[INSTRUCTIONS TO FOLLOW]
As the output, give exactly the lines that run from the one with "Open the more options ellipsis menu" through the end of the records below, and omit pictures.

DATA IN THIS EXERCISE START

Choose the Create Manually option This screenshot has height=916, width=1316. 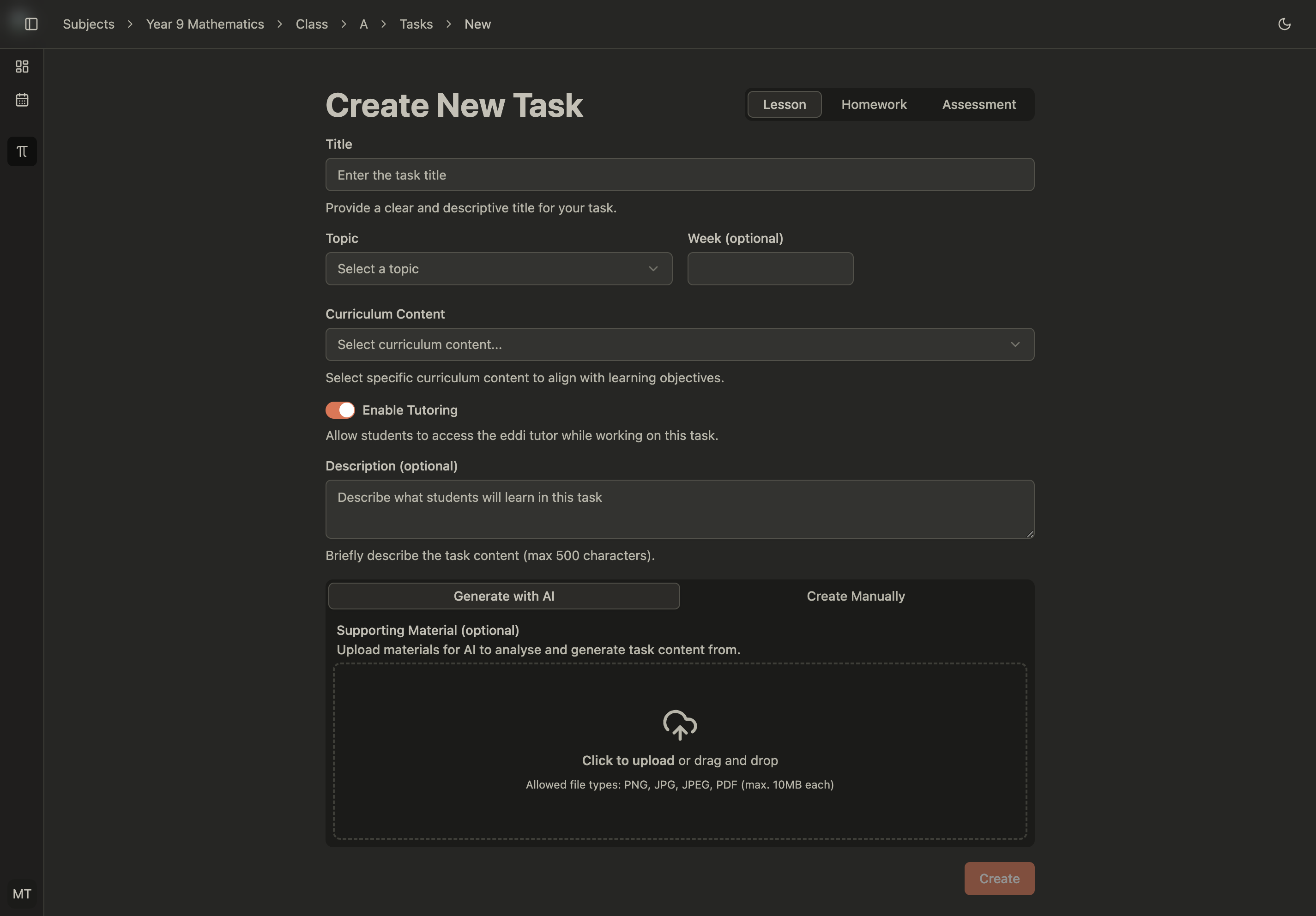click(x=855, y=596)
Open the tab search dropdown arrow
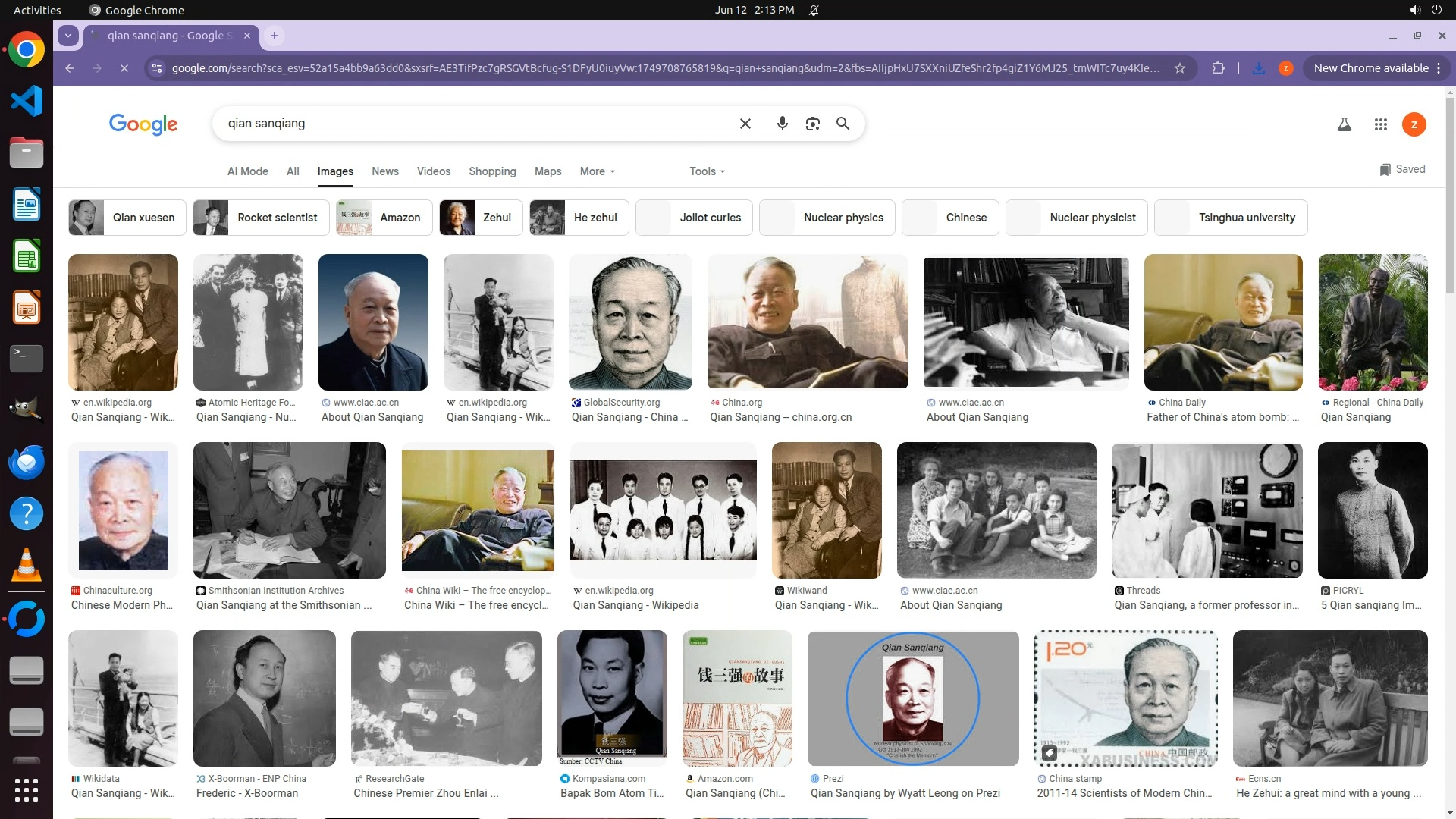This screenshot has height=819, width=1456. click(68, 36)
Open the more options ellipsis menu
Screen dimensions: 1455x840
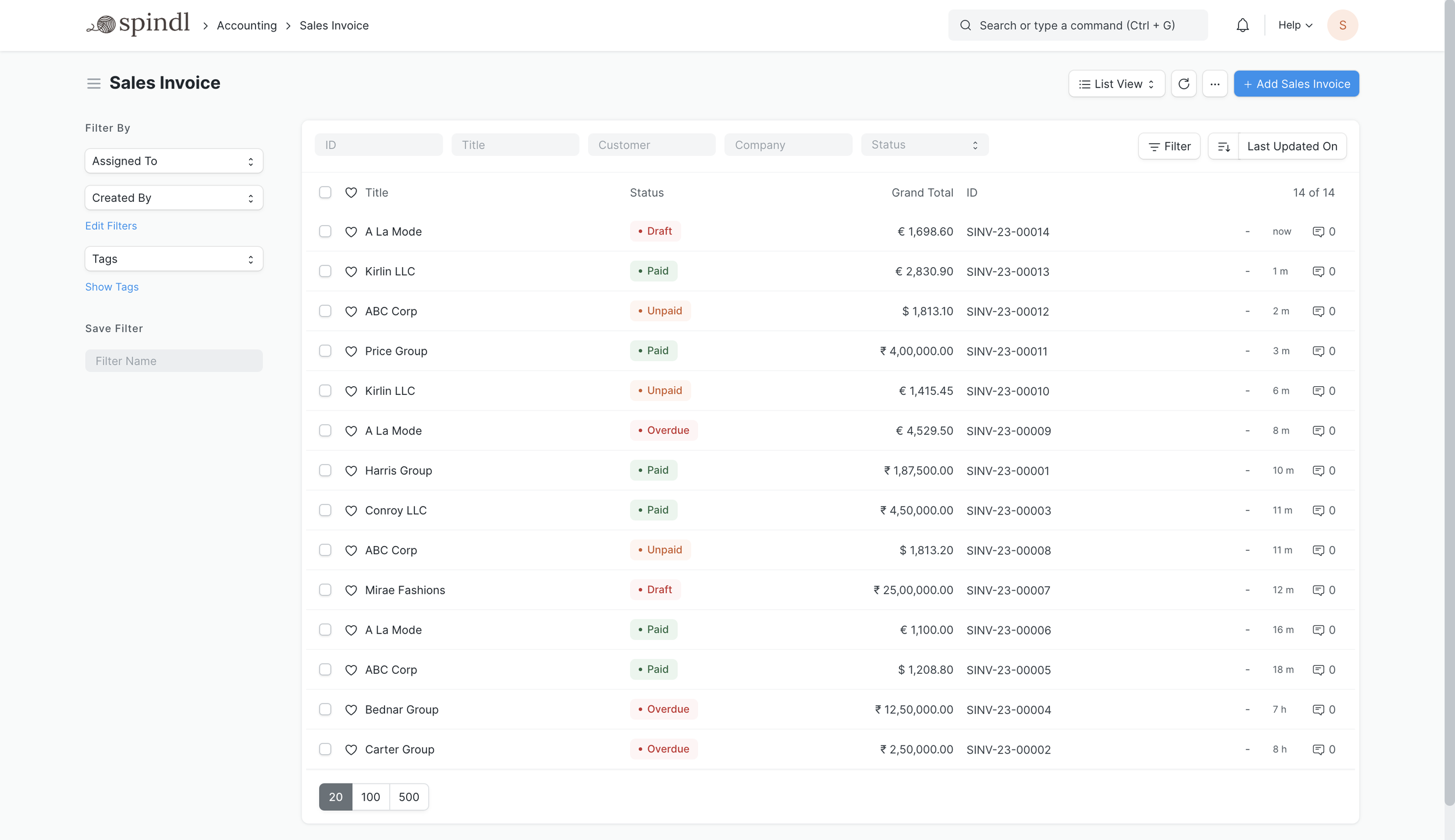pos(1215,83)
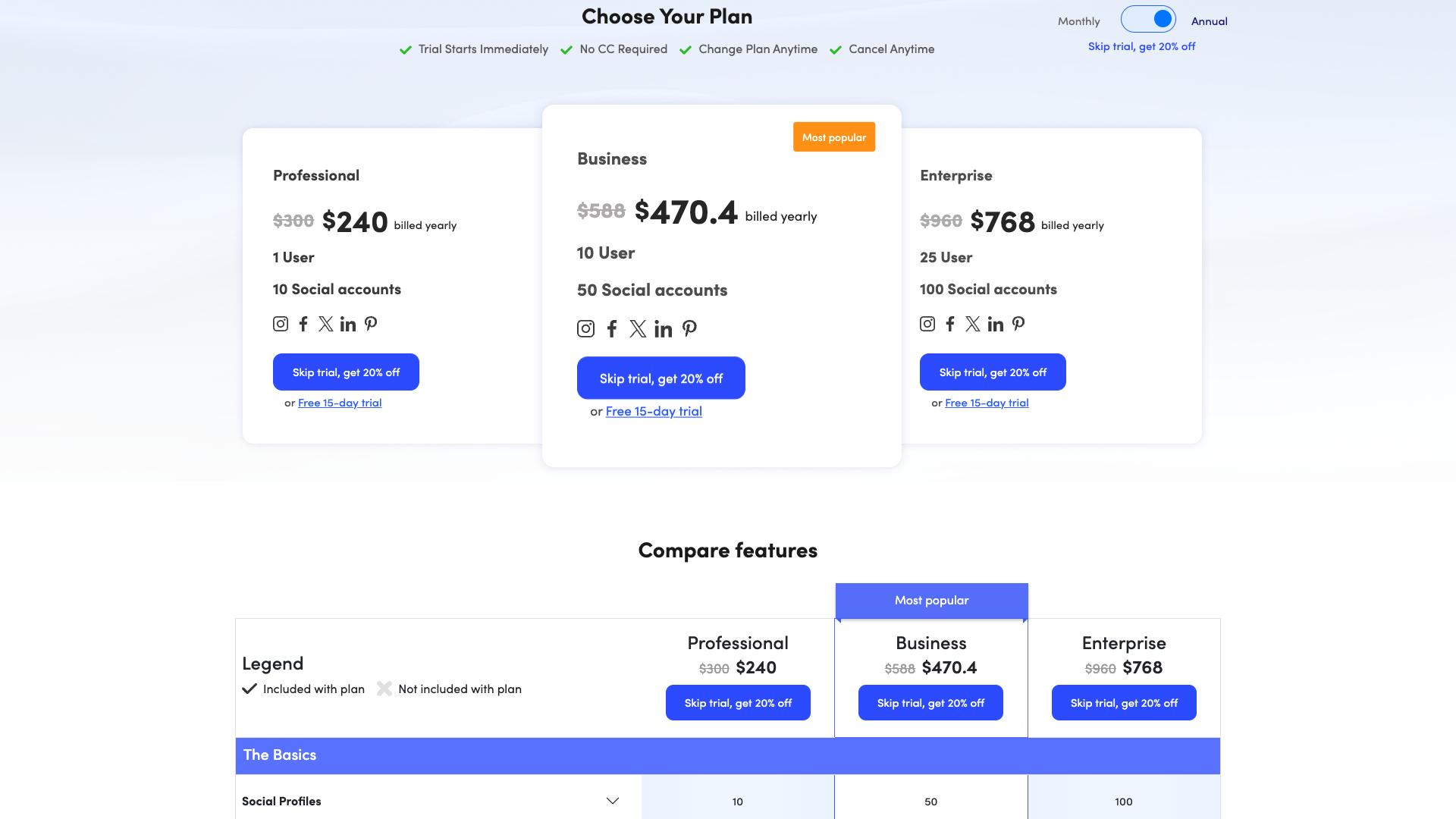Click the green checkmark beside No CC Required
Viewport: 1456px width, 819px height.
[566, 49]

DATA IN THIS EXERCISE END

[YOUR RESPONSE]
Open the more options ellipsis menu
Screen dimensions: 1455x840
pos(1215,83)
Click the green checkmark beside No CC Required
Viewport: 1456px width, 819px height.
[566, 49]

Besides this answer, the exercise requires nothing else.